**Exercise prompt:** When you reach the line containing "1568x724 pixels.", repeat it and every line after it exactly, stopping only at the end of the listing.

**Raw data:**
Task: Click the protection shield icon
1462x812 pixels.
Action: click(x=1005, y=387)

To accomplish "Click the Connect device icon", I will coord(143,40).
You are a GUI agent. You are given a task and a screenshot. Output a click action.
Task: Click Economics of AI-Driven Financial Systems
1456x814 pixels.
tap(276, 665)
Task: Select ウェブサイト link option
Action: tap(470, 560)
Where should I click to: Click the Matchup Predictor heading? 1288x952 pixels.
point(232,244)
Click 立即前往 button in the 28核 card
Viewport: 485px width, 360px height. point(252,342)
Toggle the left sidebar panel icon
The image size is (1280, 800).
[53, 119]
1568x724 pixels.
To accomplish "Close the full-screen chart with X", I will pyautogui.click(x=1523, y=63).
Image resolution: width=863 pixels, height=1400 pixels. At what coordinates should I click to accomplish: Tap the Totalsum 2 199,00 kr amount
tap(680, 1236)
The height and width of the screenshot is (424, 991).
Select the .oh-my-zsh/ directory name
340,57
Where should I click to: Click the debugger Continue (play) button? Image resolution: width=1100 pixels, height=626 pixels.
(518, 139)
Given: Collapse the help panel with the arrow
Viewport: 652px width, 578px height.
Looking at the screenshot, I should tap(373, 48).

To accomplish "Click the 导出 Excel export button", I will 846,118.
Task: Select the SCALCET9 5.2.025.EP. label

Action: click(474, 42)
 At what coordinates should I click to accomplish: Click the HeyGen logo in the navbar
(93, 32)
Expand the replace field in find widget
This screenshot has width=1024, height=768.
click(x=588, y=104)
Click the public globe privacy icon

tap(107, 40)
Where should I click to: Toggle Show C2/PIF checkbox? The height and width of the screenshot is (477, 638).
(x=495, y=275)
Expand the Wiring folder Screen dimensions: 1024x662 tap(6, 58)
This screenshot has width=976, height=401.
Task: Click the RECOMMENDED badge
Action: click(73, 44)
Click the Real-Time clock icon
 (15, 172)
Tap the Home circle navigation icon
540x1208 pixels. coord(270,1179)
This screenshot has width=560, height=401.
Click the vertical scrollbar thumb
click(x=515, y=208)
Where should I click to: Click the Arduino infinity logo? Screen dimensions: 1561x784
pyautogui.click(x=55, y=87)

**Exercise answer:**
1568x724 pixels.
To accomplish "Close the full-screen chart with X", I will pyautogui.click(x=1523, y=63).
Image resolution: width=863 pixels, height=1400 pixels. At what coordinates should I click to accomplish: Tap the Totalsum 2 199,00 kr amount
tap(680, 1236)
The height and width of the screenshot is (424, 991).
Select the .oh-my-zsh/ directory name
340,57
Where should I click to: Click the debugger Continue (play) button? Image resolution: width=1100 pixels, height=626 pixels.
(518, 139)
Given: Collapse the help panel with the arrow
Viewport: 652px width, 578px height.
Looking at the screenshot, I should tap(373, 48).

To accomplish "Click the 导出 Excel export button", I will 846,118.
Task: Select the SCALCET9 5.2.025.EP. label

Action: click(474, 42)
 At what coordinates should I click to accomplish: Click the HeyGen logo in the navbar
(93, 32)
Expand the replace field in find widget
This screenshot has width=1024, height=768.
click(x=588, y=104)
Click the public globe privacy icon

tap(107, 40)
Where should I click to: Toggle Show C2/PIF checkbox? The height and width of the screenshot is (477, 638).
(x=495, y=275)
Expand the Wiring folder Screen dimensions: 1024x662 tap(6, 58)
This screenshot has width=976, height=401.
Task: Click the RECOMMENDED badge
Action: click(73, 44)
Click the Real-Time clock icon
 (15, 172)
Tap the Home circle navigation icon
540x1208 pixels. coord(270,1179)
This screenshot has width=560, height=401.
Click the vertical scrollbar thumb
click(x=515, y=208)
Where should I click to: Click the Arduino infinity logo? Screen dimensions: 1561x784
pyautogui.click(x=55, y=87)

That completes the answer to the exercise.